▸ DESCRIPTION OF THE TASK:
Using the listing below, please count the lines that contain the string "will". Only the number is wanted.

▸ MATERIAL FOR THIS EXERCISE:
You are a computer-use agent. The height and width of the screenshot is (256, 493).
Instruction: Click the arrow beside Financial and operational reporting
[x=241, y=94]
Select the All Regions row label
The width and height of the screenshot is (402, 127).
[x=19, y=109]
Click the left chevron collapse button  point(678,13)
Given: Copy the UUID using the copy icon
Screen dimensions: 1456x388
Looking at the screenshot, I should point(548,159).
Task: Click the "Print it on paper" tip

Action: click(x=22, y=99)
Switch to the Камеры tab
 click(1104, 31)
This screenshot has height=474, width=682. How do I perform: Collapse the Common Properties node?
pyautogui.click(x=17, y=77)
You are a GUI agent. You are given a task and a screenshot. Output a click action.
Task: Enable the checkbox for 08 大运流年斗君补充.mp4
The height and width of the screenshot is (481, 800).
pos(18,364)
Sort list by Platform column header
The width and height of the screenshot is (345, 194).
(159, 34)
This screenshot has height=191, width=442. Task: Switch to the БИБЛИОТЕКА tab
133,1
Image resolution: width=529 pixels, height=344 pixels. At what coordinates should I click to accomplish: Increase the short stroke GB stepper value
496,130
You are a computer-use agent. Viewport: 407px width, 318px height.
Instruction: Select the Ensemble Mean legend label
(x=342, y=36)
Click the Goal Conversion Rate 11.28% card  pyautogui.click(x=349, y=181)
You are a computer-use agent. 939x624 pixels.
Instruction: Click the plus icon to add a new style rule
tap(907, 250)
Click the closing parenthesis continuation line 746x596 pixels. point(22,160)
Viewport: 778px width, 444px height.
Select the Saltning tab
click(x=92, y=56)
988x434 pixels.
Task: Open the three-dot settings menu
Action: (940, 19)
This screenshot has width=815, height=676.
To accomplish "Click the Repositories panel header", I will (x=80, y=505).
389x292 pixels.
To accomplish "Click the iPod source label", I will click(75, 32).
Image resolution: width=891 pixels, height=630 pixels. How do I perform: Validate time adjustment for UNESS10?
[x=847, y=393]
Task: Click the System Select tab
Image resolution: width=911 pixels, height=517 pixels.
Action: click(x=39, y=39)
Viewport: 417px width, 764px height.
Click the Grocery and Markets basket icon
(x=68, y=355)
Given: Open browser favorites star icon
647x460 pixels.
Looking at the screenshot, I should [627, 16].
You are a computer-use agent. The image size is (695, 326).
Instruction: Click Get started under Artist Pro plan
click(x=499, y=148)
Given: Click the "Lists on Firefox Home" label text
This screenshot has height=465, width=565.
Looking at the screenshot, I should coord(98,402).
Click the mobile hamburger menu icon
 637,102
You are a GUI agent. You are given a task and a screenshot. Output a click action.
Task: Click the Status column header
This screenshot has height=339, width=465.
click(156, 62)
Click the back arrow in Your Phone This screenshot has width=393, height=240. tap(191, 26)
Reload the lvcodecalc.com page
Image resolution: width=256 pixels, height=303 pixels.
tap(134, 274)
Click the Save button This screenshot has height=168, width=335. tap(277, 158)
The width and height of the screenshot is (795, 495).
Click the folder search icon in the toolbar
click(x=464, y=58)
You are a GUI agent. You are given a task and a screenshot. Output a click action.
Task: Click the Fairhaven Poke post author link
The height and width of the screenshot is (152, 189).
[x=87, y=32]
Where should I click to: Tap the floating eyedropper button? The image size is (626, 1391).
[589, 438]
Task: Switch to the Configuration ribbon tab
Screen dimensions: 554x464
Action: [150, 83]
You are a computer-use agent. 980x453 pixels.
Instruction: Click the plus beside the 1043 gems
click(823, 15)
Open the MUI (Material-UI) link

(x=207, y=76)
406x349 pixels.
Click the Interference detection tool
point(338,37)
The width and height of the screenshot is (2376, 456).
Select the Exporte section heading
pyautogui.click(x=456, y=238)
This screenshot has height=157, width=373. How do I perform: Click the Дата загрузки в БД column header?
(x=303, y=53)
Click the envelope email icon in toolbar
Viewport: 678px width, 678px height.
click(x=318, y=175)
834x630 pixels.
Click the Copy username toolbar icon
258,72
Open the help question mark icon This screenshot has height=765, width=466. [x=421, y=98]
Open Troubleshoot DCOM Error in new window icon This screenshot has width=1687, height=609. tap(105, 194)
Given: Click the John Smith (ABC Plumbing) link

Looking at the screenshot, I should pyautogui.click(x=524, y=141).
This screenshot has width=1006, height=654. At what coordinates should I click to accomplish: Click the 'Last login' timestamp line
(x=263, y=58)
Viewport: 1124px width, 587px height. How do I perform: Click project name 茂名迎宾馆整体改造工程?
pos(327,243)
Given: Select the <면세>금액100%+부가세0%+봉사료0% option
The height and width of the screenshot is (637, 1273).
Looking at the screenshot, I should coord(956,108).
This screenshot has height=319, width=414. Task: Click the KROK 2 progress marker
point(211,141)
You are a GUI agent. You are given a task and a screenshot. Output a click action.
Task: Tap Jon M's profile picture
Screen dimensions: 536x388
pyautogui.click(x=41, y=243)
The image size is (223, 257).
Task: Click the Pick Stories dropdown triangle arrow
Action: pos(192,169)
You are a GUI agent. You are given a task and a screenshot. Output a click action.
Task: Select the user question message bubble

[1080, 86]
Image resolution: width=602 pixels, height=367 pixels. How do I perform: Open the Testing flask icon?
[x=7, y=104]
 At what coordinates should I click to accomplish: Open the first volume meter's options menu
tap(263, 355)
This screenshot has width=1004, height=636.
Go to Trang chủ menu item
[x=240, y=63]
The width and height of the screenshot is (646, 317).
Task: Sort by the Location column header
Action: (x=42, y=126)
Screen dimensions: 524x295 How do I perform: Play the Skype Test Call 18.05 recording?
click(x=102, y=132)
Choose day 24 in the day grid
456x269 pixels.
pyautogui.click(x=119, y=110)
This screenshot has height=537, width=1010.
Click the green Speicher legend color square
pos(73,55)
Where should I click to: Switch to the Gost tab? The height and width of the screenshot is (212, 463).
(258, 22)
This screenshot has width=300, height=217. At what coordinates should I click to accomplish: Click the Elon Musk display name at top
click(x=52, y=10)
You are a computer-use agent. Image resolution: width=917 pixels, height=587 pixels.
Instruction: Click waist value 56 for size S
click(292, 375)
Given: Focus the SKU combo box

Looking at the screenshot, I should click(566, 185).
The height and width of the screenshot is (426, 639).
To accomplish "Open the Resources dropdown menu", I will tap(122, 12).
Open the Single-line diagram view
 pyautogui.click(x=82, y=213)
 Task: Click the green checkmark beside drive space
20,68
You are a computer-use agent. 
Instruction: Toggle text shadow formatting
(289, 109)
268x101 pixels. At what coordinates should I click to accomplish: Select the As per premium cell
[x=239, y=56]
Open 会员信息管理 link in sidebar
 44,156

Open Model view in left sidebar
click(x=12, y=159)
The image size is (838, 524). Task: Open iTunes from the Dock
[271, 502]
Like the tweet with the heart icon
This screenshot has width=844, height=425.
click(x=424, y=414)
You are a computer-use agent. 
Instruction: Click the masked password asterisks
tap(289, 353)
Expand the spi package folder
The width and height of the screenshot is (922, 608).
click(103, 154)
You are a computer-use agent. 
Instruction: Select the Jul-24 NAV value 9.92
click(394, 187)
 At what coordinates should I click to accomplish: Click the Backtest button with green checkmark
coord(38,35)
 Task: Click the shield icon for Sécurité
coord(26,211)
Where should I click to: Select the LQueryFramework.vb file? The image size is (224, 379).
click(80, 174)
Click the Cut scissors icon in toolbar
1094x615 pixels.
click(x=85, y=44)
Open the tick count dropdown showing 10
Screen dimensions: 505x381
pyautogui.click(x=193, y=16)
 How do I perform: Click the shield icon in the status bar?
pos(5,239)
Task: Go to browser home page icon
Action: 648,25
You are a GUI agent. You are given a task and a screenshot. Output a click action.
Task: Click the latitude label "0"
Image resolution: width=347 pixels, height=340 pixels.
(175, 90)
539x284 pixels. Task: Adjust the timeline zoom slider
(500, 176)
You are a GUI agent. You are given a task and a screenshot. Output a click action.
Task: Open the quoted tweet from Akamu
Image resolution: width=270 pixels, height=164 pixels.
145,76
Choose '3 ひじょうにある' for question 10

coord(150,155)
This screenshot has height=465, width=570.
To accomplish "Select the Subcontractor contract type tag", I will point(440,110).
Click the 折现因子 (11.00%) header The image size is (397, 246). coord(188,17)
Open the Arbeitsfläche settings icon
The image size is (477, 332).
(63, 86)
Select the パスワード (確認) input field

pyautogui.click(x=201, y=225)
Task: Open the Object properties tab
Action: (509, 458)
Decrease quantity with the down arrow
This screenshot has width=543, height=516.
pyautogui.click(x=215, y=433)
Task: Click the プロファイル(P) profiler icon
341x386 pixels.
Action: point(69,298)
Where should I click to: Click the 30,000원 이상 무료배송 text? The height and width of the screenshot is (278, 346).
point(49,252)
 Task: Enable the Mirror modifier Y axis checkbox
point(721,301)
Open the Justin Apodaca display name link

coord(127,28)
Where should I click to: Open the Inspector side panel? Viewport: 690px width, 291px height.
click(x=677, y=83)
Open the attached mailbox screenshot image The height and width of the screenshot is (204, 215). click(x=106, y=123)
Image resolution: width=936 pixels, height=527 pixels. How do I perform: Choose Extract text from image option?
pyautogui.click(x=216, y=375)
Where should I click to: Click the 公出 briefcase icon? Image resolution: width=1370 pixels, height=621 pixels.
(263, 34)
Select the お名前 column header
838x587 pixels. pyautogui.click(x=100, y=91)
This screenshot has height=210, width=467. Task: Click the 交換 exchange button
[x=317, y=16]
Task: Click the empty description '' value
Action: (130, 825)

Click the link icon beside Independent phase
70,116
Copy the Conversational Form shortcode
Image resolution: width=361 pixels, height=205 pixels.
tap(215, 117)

▸ RESPONSE FOR THIS EXERCISE:
4